What you will do:
The entries below contain a stretch that opens with the line containing "Switch to the Главное" and closes with the line containing "Given: Click the NEW badge on JUP row"; set down that stretch exactly, both ends included, and nothing else.

Data shown:
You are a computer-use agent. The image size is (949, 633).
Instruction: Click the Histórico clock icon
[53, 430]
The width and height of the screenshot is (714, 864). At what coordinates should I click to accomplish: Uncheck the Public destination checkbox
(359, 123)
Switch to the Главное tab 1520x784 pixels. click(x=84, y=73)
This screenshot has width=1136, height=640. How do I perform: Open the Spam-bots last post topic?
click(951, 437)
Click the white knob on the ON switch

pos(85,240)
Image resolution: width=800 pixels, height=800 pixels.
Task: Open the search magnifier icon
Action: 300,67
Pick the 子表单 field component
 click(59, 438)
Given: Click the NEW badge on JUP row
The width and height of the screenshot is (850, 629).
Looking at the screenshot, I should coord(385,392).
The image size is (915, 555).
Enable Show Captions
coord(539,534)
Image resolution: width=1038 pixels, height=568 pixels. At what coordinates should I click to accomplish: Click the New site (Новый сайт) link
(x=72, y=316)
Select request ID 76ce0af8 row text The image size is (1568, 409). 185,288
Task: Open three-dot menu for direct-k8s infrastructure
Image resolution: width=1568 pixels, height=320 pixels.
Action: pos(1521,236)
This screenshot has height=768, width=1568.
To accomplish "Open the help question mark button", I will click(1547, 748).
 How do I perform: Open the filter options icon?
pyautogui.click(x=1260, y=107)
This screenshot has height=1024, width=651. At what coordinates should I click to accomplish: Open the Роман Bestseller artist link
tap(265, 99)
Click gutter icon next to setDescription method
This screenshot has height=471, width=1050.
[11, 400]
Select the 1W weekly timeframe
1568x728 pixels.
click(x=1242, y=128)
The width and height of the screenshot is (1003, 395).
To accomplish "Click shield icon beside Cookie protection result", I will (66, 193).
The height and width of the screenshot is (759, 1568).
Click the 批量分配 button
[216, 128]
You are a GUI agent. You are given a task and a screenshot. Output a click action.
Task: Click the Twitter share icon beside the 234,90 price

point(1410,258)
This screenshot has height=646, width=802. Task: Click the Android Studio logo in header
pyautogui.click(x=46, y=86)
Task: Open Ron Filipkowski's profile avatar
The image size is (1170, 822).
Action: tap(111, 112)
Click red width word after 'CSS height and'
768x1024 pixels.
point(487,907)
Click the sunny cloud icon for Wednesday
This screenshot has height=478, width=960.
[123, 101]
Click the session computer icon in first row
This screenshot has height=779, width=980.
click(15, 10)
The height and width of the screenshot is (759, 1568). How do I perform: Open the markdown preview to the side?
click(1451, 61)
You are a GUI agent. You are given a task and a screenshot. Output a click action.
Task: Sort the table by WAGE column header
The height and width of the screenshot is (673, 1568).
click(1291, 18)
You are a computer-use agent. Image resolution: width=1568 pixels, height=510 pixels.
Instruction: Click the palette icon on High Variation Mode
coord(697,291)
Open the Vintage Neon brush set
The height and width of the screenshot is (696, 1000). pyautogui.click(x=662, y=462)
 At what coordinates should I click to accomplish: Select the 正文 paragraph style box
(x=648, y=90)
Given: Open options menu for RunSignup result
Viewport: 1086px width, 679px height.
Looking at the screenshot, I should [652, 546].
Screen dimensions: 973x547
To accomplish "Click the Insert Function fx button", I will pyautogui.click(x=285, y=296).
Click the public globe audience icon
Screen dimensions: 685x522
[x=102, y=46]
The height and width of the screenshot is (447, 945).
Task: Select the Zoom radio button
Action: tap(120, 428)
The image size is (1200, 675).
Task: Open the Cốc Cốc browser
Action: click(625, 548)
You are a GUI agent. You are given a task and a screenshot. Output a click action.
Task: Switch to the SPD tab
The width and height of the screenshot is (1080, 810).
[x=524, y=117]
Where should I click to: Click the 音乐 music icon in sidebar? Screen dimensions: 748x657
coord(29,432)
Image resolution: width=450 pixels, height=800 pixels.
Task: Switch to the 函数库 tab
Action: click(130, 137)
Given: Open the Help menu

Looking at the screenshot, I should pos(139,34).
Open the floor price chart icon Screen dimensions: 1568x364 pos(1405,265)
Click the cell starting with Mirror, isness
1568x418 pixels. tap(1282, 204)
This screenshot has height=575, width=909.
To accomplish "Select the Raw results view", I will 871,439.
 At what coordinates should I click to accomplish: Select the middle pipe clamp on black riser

Expected answer:
Switch to the Главное tab 1520x784 pixels. click(x=84, y=73)
This screenshot has width=1136, height=640. How do I perform: Open the Spam-bots last post topic?
click(951, 437)
Click the white knob on the ON switch

pos(85,240)
Image resolution: width=800 pixels, height=800 pixels.
Task: Open the search magnifier icon
Action: 300,67
Pick the 子表单 field component
 click(59, 438)
Given: Click the NEW badge on JUP row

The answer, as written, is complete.